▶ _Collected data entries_
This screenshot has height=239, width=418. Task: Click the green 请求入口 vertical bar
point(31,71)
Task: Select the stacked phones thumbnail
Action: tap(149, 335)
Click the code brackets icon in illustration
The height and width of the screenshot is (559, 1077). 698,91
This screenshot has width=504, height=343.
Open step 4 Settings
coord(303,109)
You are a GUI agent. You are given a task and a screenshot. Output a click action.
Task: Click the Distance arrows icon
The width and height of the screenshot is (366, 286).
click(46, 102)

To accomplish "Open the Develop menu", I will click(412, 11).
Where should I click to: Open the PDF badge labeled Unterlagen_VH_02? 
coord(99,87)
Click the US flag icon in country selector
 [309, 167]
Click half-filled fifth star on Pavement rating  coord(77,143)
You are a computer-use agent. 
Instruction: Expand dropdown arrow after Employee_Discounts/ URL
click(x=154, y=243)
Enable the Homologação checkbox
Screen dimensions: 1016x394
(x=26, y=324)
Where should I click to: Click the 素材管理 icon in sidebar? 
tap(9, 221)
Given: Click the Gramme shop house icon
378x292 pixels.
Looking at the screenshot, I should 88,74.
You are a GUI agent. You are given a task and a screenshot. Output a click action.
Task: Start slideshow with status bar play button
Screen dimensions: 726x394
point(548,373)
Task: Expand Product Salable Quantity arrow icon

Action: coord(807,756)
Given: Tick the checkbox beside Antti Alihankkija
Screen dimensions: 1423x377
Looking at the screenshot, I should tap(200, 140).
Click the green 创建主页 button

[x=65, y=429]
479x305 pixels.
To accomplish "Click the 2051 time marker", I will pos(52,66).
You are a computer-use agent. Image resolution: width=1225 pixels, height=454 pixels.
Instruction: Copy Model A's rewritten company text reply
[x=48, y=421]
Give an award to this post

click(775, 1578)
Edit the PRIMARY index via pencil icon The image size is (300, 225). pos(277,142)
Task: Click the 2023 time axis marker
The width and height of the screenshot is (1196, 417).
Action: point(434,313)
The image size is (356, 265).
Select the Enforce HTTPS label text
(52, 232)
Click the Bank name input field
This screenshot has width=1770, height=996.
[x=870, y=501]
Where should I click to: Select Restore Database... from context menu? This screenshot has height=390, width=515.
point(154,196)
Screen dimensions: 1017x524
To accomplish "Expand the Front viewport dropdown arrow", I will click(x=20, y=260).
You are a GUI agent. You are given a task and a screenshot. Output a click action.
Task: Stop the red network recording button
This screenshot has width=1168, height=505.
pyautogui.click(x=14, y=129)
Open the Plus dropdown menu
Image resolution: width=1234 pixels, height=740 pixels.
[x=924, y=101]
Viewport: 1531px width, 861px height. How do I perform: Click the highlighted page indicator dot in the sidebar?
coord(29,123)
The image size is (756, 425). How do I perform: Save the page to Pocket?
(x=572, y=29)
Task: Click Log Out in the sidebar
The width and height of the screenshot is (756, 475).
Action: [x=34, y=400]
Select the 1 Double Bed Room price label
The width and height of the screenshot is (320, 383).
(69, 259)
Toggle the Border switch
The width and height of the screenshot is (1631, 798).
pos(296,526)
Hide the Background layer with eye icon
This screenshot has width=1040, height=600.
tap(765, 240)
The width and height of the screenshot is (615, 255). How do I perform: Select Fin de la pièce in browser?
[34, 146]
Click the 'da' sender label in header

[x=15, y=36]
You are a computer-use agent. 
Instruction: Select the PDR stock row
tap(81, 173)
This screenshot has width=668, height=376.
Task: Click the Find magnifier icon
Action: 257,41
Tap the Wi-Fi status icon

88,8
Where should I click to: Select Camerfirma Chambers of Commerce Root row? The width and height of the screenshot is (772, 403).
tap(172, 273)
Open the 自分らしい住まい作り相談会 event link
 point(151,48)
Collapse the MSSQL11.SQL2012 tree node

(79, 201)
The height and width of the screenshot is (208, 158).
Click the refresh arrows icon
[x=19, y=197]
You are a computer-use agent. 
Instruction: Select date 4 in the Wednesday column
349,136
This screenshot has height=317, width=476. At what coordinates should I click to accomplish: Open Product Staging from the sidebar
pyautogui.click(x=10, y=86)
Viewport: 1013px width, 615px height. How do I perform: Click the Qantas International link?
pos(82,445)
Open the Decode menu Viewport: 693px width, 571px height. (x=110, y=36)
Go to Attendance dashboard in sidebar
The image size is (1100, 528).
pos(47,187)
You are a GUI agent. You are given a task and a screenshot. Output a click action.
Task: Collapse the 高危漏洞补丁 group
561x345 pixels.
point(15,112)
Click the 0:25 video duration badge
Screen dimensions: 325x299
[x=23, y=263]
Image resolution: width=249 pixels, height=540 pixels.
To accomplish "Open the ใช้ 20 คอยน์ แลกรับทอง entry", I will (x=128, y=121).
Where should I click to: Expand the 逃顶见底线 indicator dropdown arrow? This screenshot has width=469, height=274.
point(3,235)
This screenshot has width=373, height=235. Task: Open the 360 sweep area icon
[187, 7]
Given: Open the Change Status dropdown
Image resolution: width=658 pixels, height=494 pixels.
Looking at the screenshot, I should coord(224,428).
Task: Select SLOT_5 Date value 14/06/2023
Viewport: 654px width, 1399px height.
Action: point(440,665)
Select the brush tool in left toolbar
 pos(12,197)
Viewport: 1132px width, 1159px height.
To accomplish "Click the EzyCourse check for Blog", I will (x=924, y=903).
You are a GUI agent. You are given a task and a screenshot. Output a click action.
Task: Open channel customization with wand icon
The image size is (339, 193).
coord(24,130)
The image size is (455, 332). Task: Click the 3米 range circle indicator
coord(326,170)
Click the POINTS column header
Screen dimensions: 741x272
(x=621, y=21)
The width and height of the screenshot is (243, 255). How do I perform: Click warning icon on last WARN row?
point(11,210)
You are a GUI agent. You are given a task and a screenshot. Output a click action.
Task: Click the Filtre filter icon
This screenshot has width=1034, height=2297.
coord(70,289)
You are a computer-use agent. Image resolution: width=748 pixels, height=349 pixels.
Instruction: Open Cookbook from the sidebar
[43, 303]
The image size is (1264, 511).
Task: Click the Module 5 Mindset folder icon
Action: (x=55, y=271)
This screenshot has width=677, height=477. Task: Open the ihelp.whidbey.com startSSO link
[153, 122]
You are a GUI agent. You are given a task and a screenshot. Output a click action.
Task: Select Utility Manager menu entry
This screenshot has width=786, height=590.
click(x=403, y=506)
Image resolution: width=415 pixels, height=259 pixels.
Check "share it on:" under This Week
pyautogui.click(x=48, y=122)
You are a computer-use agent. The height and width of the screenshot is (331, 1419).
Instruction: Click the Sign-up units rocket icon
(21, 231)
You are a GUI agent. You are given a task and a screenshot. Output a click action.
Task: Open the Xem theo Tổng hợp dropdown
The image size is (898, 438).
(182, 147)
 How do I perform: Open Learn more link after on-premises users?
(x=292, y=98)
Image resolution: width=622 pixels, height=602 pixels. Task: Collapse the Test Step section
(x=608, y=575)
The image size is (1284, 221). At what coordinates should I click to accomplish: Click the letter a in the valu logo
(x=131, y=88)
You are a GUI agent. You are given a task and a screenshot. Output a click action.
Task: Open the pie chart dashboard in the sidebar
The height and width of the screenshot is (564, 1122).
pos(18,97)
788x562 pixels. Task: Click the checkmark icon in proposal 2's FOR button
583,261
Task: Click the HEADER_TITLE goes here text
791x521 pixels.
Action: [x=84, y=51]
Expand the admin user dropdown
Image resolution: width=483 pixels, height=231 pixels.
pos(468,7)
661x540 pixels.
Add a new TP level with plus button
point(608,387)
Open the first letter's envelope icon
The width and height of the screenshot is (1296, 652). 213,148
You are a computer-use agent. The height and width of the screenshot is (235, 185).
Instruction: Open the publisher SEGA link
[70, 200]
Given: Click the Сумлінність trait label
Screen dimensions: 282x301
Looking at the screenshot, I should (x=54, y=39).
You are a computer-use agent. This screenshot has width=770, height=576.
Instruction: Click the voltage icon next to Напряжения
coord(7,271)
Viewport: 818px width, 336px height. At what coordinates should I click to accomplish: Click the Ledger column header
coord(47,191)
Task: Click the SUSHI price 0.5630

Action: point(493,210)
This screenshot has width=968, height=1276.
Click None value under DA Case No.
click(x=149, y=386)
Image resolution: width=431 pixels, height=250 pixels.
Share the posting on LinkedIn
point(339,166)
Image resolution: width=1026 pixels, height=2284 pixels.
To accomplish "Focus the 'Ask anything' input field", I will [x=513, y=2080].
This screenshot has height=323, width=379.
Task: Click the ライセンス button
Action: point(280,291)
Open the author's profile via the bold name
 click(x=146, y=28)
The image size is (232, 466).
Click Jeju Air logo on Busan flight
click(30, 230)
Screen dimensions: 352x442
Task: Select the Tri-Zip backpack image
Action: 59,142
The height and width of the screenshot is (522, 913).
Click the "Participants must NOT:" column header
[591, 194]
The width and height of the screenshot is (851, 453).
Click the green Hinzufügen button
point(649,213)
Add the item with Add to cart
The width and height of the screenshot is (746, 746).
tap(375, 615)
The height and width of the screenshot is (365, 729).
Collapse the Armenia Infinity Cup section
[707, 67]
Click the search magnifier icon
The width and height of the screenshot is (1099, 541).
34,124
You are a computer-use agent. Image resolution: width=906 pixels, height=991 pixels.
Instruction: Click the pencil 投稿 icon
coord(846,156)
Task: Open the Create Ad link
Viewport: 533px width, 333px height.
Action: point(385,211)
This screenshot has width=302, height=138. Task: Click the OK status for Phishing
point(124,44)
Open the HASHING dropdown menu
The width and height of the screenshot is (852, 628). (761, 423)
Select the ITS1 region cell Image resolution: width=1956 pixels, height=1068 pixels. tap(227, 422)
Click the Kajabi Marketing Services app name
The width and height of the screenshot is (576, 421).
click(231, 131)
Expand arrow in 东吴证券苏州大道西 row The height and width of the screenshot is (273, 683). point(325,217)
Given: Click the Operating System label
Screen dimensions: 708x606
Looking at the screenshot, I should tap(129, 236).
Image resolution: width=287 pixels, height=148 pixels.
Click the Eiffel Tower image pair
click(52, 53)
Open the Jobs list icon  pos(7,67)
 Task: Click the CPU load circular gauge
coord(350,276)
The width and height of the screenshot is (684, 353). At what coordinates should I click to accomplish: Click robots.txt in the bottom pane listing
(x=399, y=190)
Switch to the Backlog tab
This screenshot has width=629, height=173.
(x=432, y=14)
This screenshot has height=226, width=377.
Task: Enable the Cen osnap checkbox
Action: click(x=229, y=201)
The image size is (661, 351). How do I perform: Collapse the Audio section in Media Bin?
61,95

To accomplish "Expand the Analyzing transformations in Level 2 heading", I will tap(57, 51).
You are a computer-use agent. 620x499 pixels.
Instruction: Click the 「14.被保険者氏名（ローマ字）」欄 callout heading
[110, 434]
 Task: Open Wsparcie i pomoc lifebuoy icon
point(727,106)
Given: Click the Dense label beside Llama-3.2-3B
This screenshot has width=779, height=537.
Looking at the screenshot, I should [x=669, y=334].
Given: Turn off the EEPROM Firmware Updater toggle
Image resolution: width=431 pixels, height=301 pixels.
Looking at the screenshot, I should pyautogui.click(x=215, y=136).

▶ _Exercise description_
Repeat, exactly as they stand above, the lines from the line with "Collapse the Armenia Infinity Cup section" to the line with "Switch to the Backlog tab", both lines included.

▶ _Response_
Collapse the Armenia Infinity Cup section
[707, 67]
Click the search magnifier icon
The width and height of the screenshot is (1099, 541).
34,124
You are a computer-use agent. Image resolution: width=906 pixels, height=991 pixels.
Instruction: Click the pencil 投稿 icon
coord(846,156)
Task: Open the Create Ad link
Viewport: 533px width, 333px height.
Action: point(385,211)
This screenshot has width=302, height=138. Task: Click the OK status for Phishing
point(124,44)
Open the HASHING dropdown menu
The width and height of the screenshot is (852, 628). (761, 423)
Select the ITS1 region cell Image resolution: width=1956 pixels, height=1068 pixels. tap(227, 422)
Click the Kajabi Marketing Services app name
The width and height of the screenshot is (576, 421).
click(231, 131)
Expand arrow in 东吴证券苏州大道西 row The height and width of the screenshot is (273, 683). point(325,217)
Given: Click the Operating System label
Screen dimensions: 708x606
Looking at the screenshot, I should tap(129, 236).
Image resolution: width=287 pixels, height=148 pixels.
Click the Eiffel Tower image pair
click(52, 53)
Open the Jobs list icon  pos(7,67)
 Task: Click the CPU load circular gauge
coord(350,276)
The width and height of the screenshot is (684, 353). At what coordinates should I click to accomplish: Click robots.txt in the bottom pane listing
(x=399, y=190)
Switch to the Backlog tab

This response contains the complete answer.